To me, none of these paths seem convincingly scalable. Maybe more major changes will occur: technologies of brain-machine interfaces like Neuralink might shift the composition, mixing individuals into group minds in unimaginable ways to create some new synthesis.
All we can really say is that, if the phenomenology of the 21st is defined by the introduction of a novel psychic organism, the group mind, which acts as a supra-observer within everyone’s consciousness, then the 21st century synthesis is ultimately a domestication of this organism. Either by changing its nature or our own, as its constituents.
And one can indeed domesticate all kinds of things. In the Soviet Union there was a scientist, Dmitry Belyayev, who set out to domesticate foxes in the 1950s. The woman in charge of doing the actual work of selection and breeding, Lyudmila Trut, called the initial generation of foxes “fire-breathing dragons.” She selected only 10% to be bred into the next generation, those who were the most calm around people. After a few generations the morphology of the foxes began to change, becoming more puppy and dog-like. They even began to express vocalizations specific to their love of humans. Coco, one of the early foxes who showed promise, whose name came from the sound she made—co-co-co-co—lived in a human house, and, after producing many similarly-disposed offspring, died in the arms of her human owners.

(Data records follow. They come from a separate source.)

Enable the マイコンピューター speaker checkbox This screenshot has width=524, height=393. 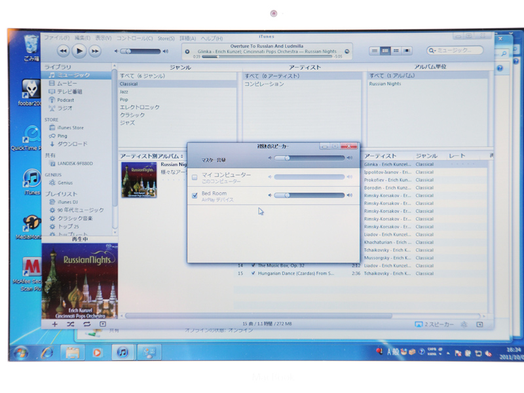point(195,177)
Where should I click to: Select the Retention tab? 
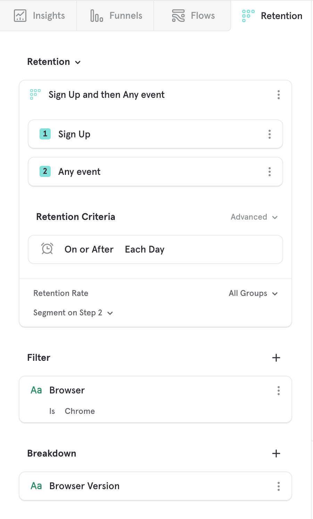pos(272,16)
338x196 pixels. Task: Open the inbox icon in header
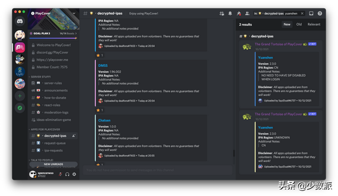point(311,13)
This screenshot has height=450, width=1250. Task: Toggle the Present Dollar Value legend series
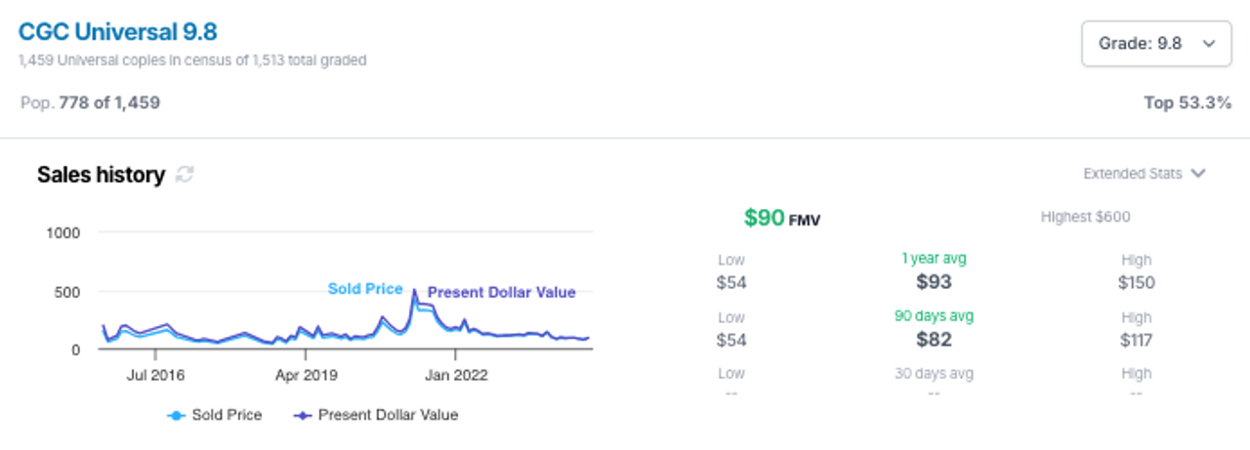click(x=375, y=415)
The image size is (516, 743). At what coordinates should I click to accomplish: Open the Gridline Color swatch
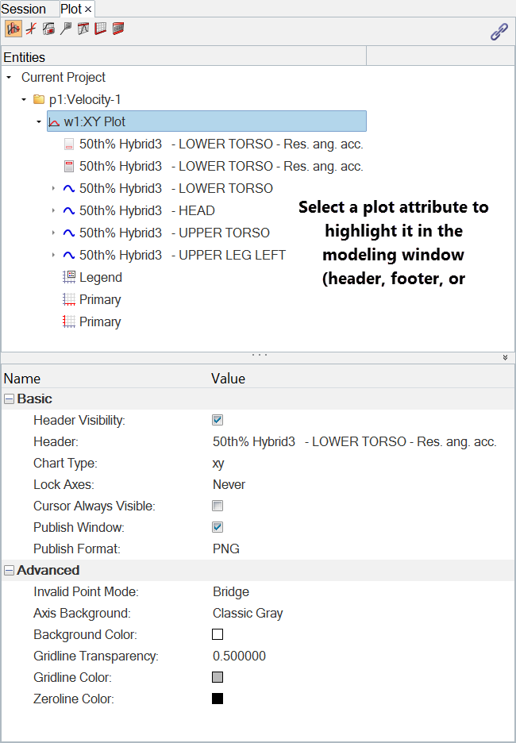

We currently all live with a first-generation “fire-breathing dragon.” And we face a much harder question, one that requires more than backyard biology:
How do you domesticate a group mind?
To answer it is to resolve the fundamental conflict inherent to our century. When we are finally comfortable having the group mind in our home, living beside us, it will signify the end of our particular dialectic.
And the beginning of another one.
When you set up the thesis and antithesis like this, the synthesis I imagine is things like federated social networks and “mesoculture” (a term Chris Jesu Lee put me on). Substack itself is example of this. Maybe it’s a little over-optimistic. I can imagine a future where the global group mind breaks down and instead we have smaller communities enabled by the internet and platforms etc like discord servers and old-school online forums (but even smaller, I reckon), but also a return to an emphasis on actual physical spaces and local communities. In this world the “mob” still exists, it’s just smaller and less powerful, and the “sovereign individual” is empowered relative to the mob sufficiently to develop a strong individual identity and even influence the “mob” as a whole.
My favorite thing about this piece is how easy it is to understand what you're on about. I can't imagine how long you spent editing this thing for clarity, but it is utterly readable.
Not common for someone talking about dialectical materialism, Marx, phenomenology, Hegel or group minds. Really great writing.